太陽が沈み始めた頃、自小隊が抜けた分の穴埋め担当が到着したのを確認したハータイネン小隊はスキーを装備し出立した。鬱蒼とした針葉樹林を音もなく素早く滑り抜ける。子供の頃からスキーを足としている彼らにとって、針葉樹を左右に躱すなど造作もない事だった。獣道をしばらく進んだところでシウナウスは止まれの合図を出す。数百メートル先にはソ連軍の砲撃陣地が見える。
この光景を後世の人が見ていればこう言うであろう。「なんと運の悪い砲撃陣地だろう。」と。
「おめー故郷はどっちの方だ。」
「シベリアだ。中国との国境近くの小せえ村だよ。国境の向こう側はなんとかっていう軍閥の領土だったと思う。」
「出稼ぎかい?」
「ああ、出稼ぎさ。畜生、故郷の許嫁を思い出しちまったじゃねえか。」
「へっ。良いねえ帰りを待ってる相手が居るってのは。帰ったら結婚かい?」
「その通りだ。

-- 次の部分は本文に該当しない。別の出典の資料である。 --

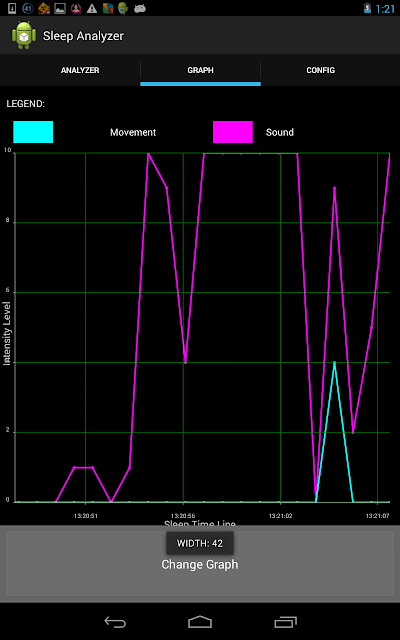Tap the green Android robot status icon
Screen dimensions: 400x640
point(123,8)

結婚式に呼んでやろうか。」
「遠慮しとくよ。独り者には刺激が強そうなんでな。」
ソ連軍の砲撃陣地の脇で焚き火を囲みながら歩哨2人が話し込んでいる。そんな他愛のない話の真っ最中、どこからか閃光が走り1人の前頭葉を貫いた。もう1人も驚く暇もなく心臓を撃ち抜かれた。銃声に気がついた他の歩哨が敵襲を知らせ、隊員は銃を持って集まったが、こんな悲惨な会話が交わされていた。
「何が起こった!」
「よくわかりません!」
このある上官と部下のやりとりが全てを物語っていると言っても過言ではない。土地勘のない森の中で、降り積もった雪と同じ真っ白なギリースーツを着たフィンランド兵の正確な居場所を掴むのは困難を極めた。最終的に、ソ連兵達は攻撃の方向を割り出すことに成功したが、射線から逃れようとした兵士は残らず回り込んできた分隊にサブマシンガンで穴だらけにされた。
マルバレフト軍曹が敵部隊の全滅を確認し、小隊長へ報告をしようとしたとき、彼は通信兵と共に無邪気な顔で敵の無線機をいじっている最中であった。
「まあ待ってくれ軍曹。」
敵の増援が到着する前に物資や兵器を回収して退却しようという軍曹の提案を一蹴して隊長はそう言った。
「このまま引いても良いがそれだとちょっと面白くないんでな。1つイワンどもを罠に嵌めてやろうじゃないか。心配すんな。犠牲は出さねえ。」
こいつはヤバい。優秀かどうかは置いておいてとにかくヤバい。
よからぬ事を企むいたずらっ子のように目を輝かせながら腹案を語り出した隊長を見て、軍曹は確信した。